| SOURCE RECORDS |
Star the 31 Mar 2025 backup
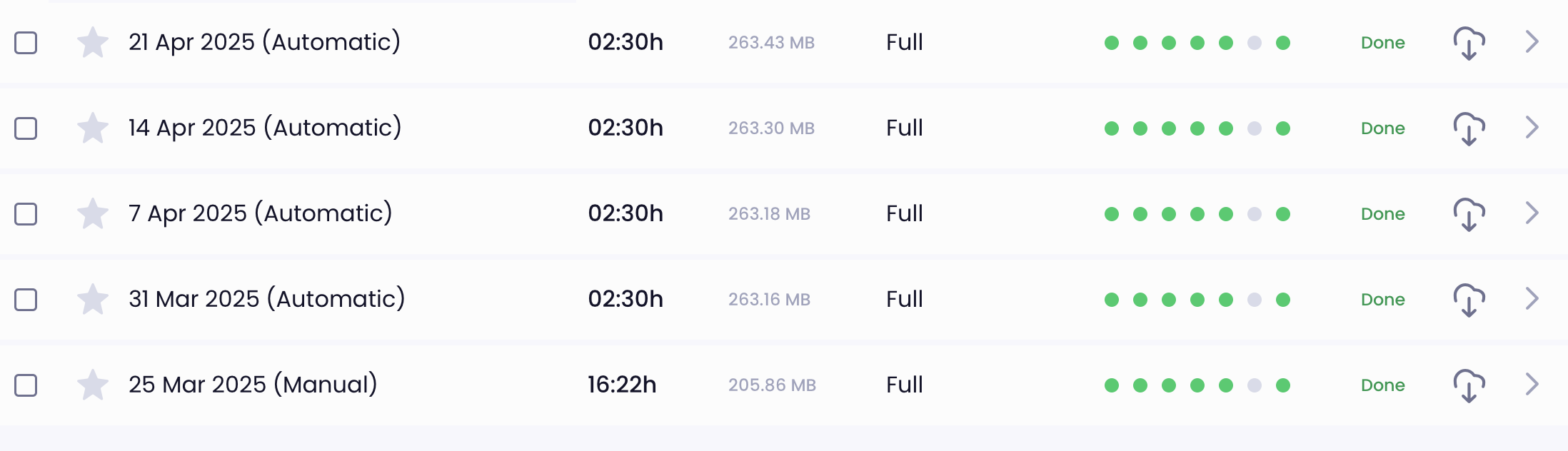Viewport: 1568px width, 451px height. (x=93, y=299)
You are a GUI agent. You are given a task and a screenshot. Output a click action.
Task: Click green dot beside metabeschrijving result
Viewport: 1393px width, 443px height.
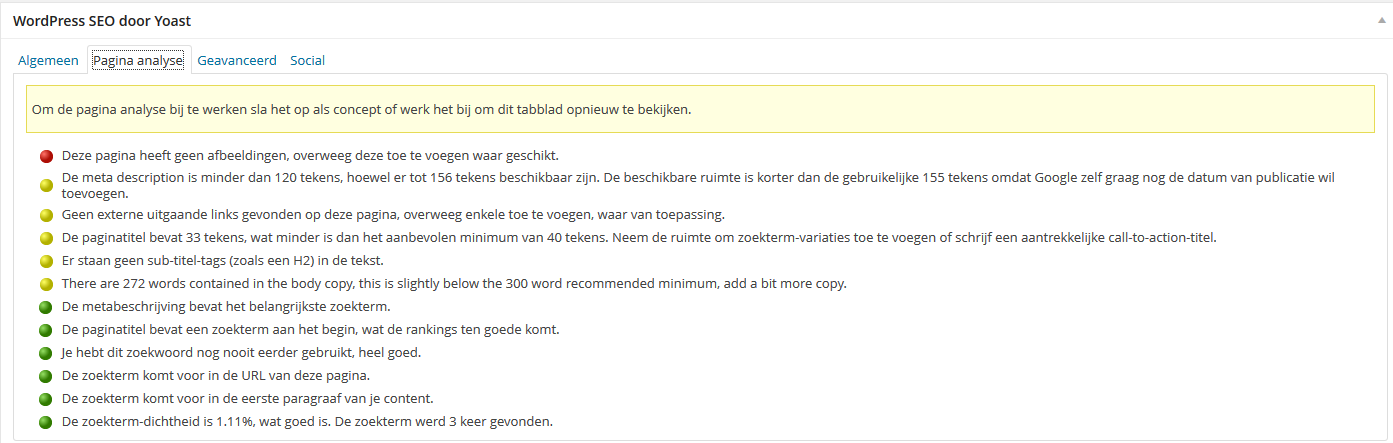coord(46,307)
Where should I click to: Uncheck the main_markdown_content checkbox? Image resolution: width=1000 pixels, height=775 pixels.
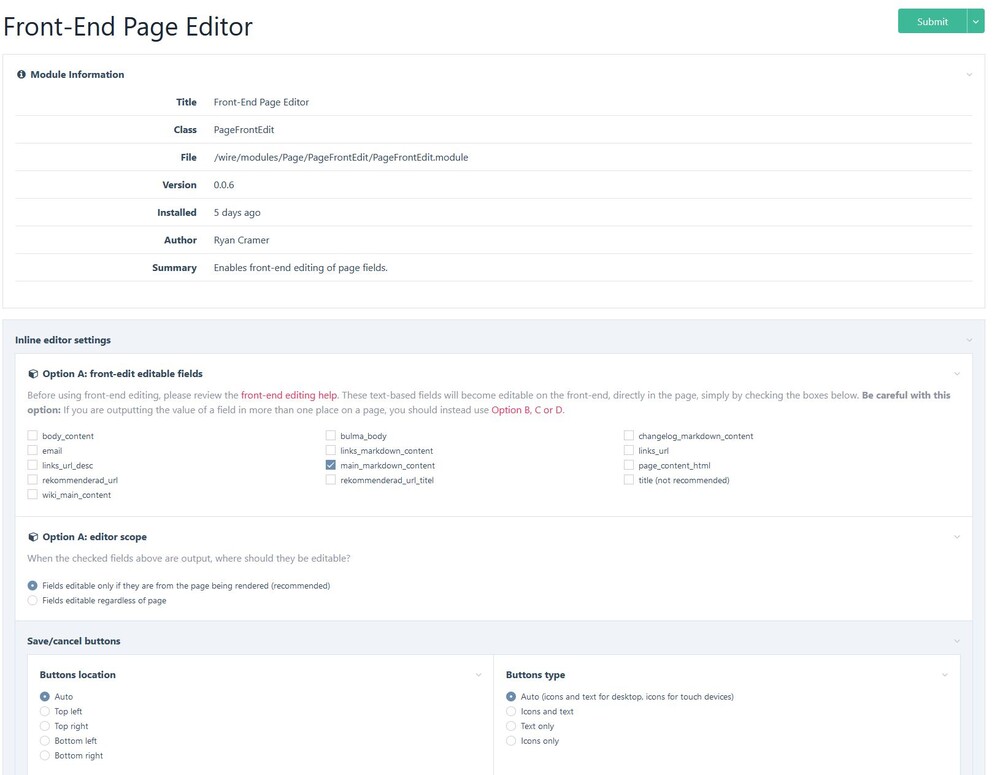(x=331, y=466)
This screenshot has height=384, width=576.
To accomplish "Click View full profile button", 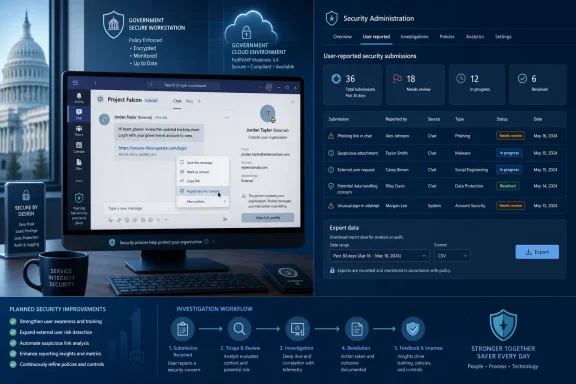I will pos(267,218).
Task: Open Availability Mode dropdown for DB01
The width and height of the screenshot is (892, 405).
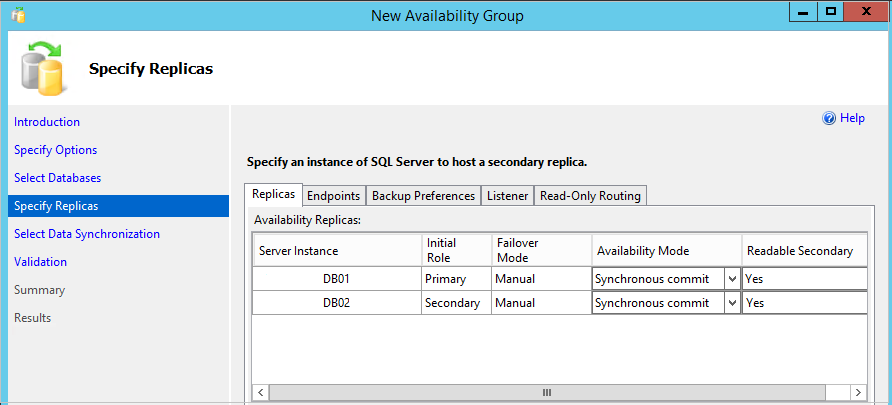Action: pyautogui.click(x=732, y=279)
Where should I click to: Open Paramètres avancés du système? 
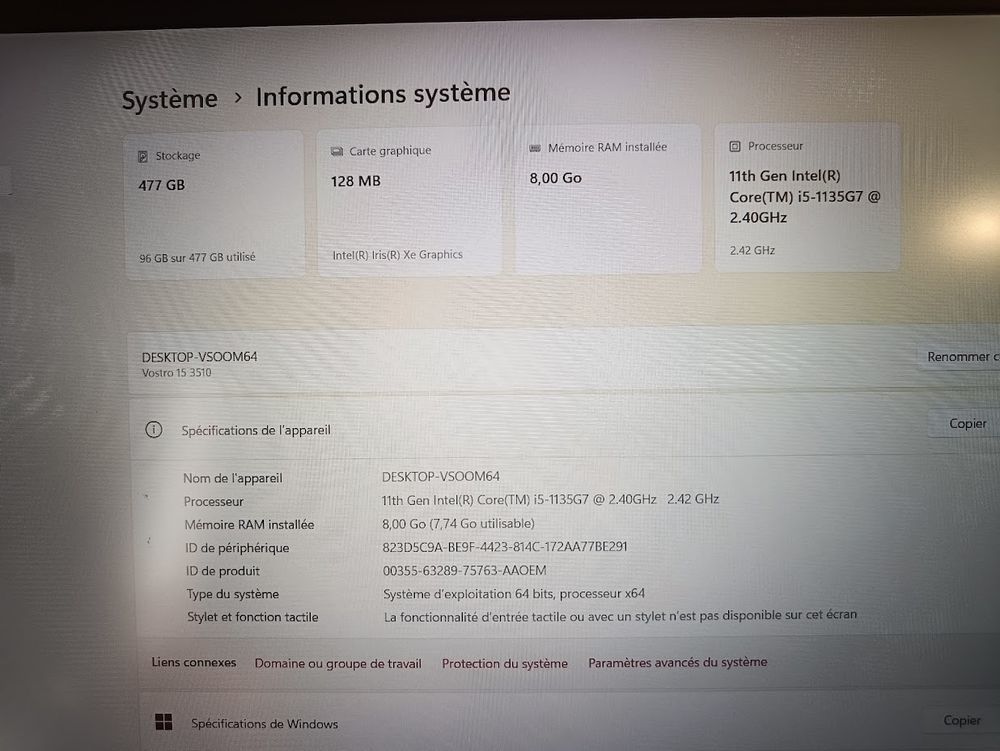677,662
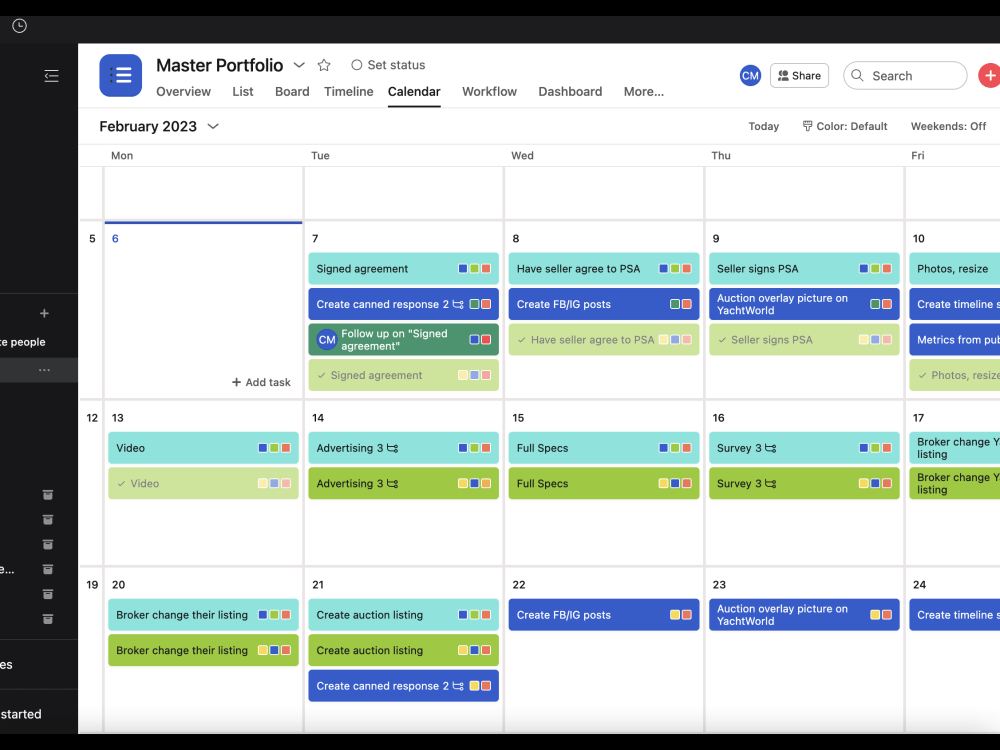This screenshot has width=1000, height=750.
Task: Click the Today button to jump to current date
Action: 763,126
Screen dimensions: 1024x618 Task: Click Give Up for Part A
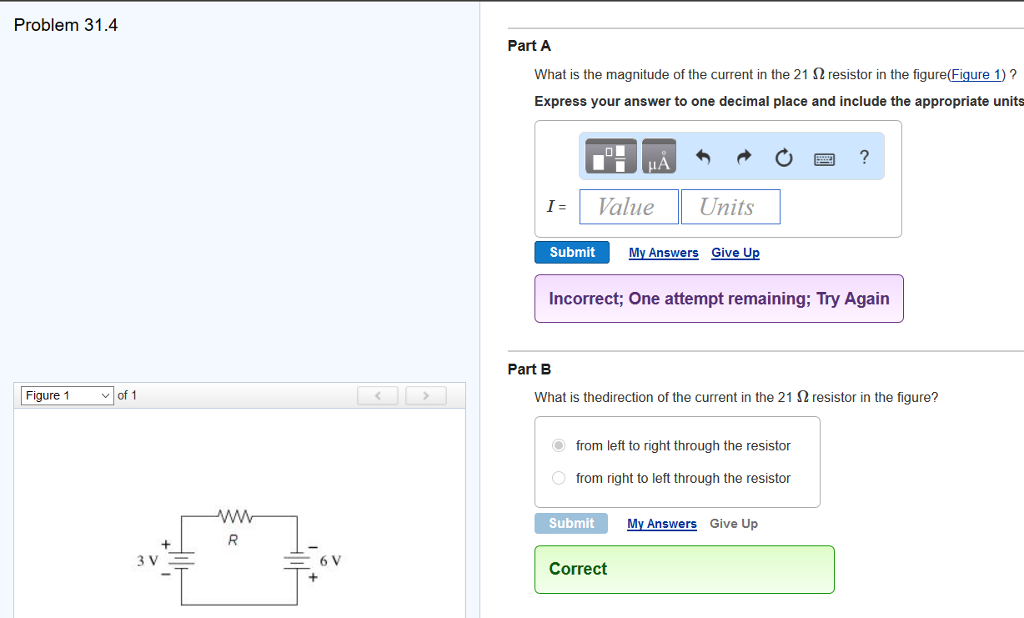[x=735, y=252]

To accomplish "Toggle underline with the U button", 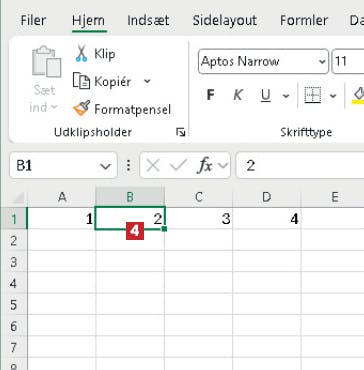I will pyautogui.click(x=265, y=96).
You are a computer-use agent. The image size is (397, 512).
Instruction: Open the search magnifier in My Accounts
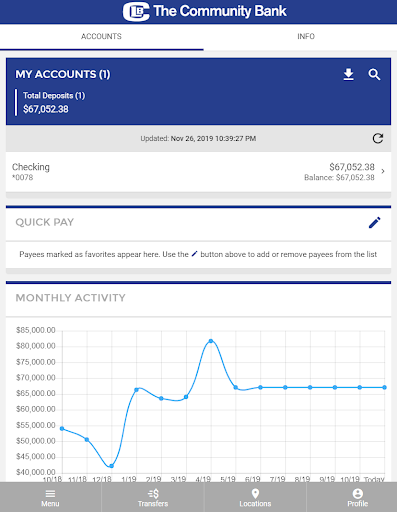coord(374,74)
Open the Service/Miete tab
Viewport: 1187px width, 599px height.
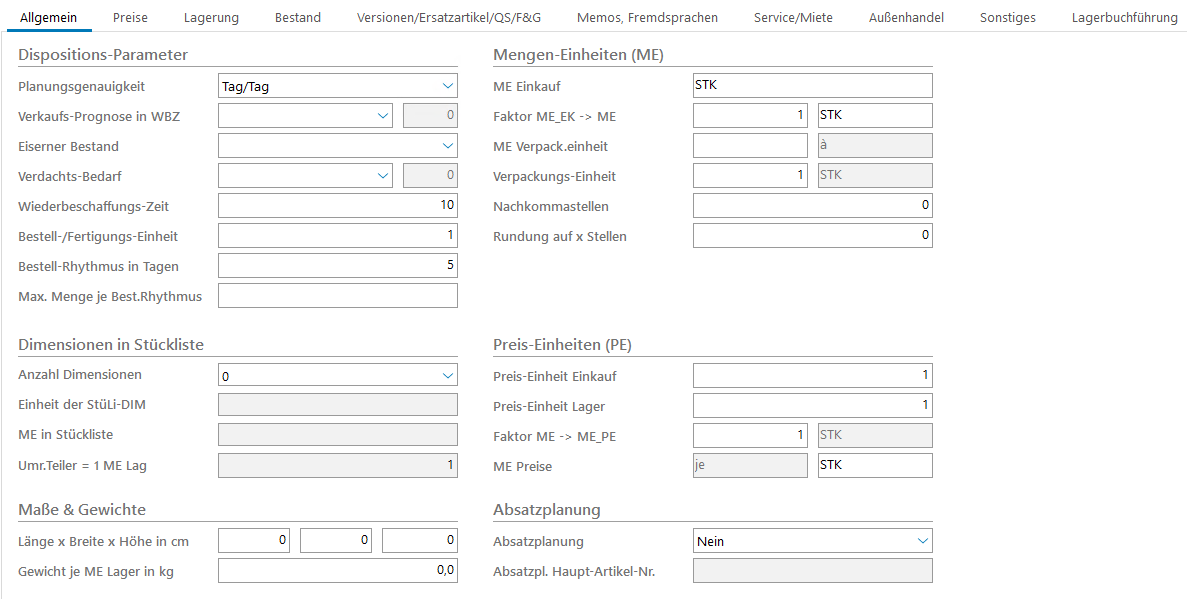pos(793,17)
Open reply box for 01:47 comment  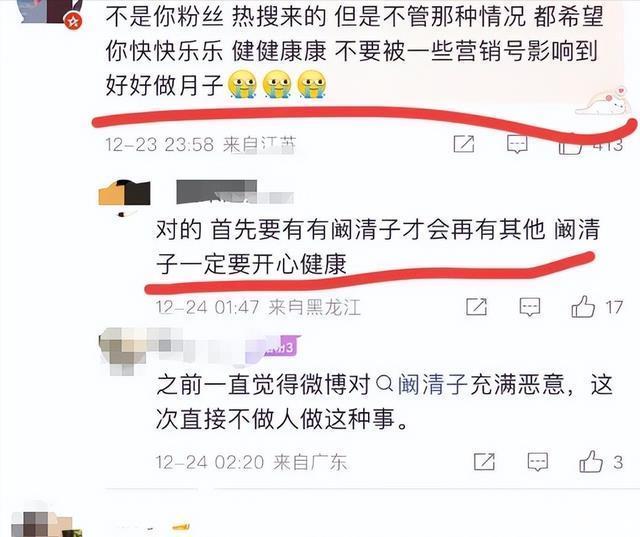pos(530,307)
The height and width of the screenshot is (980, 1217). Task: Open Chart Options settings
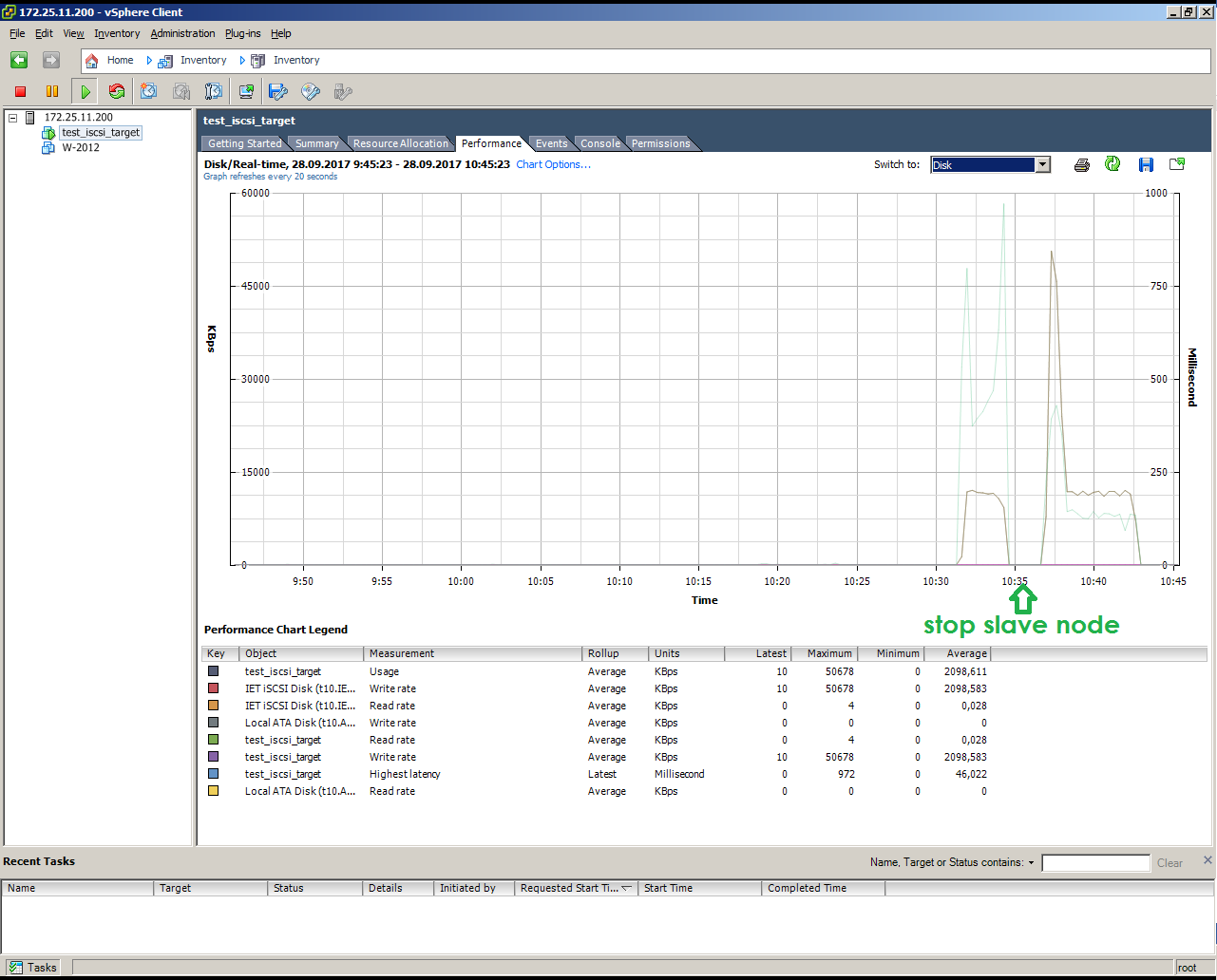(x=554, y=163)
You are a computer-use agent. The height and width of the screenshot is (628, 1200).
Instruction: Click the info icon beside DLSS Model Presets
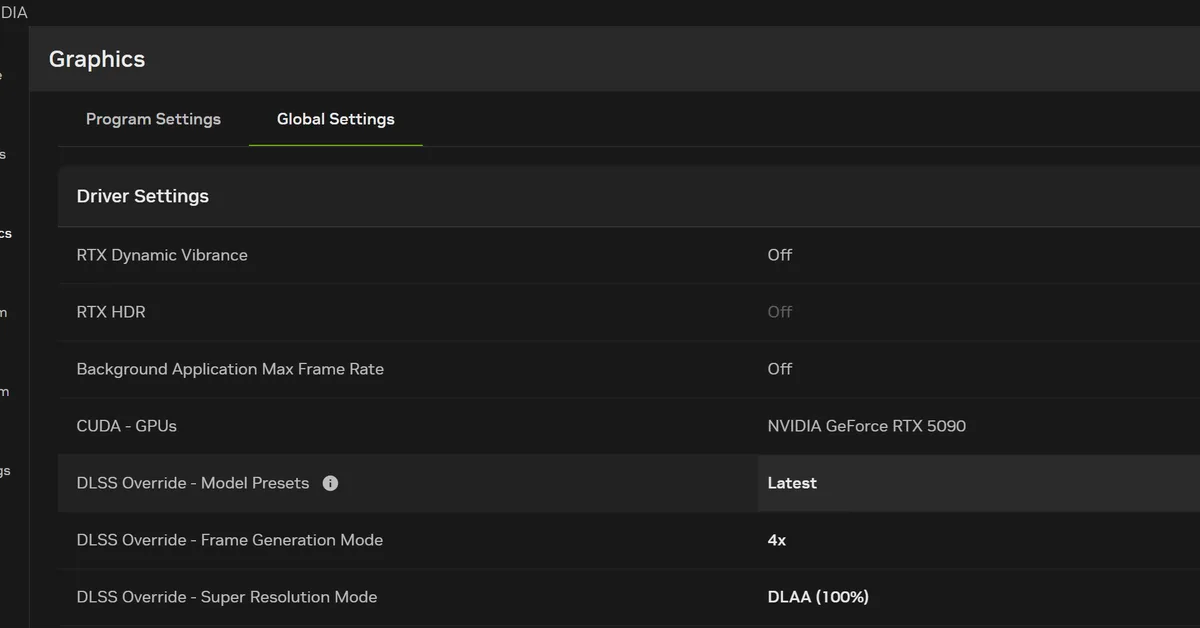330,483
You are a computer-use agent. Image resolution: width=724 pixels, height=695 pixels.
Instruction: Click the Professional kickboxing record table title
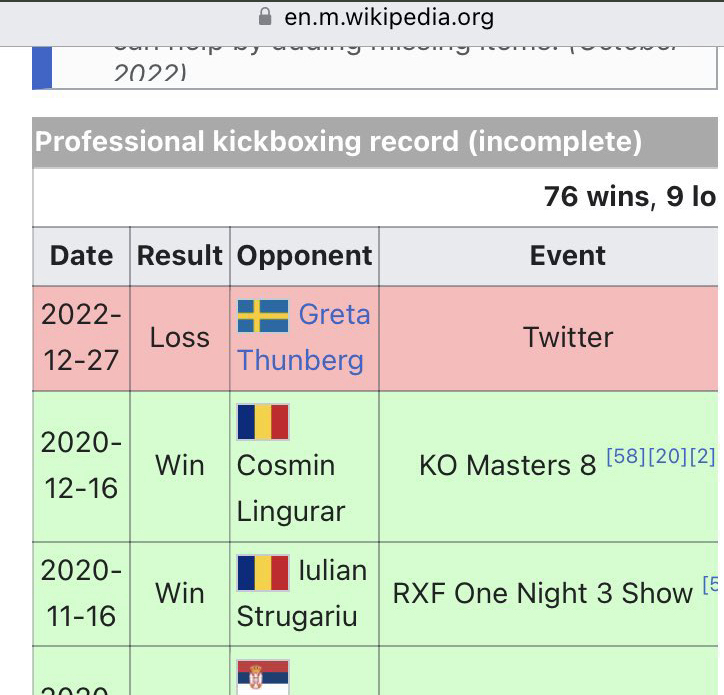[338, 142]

| TASK INSTRUCTIONS |
The lines of the records that contain the string "agent" should be located and copied.

| FINAL ANSWER |
You are a GUI agent. You are given a task and a screenshot. Output a click action.
You are a computer-use agent. The image size is (397, 512).
You are a computer-use agent. The height and width of the screenshot is (628, 1200).
You are a computer-use agent. Image resolution: width=724 pixels, height=695 pixels.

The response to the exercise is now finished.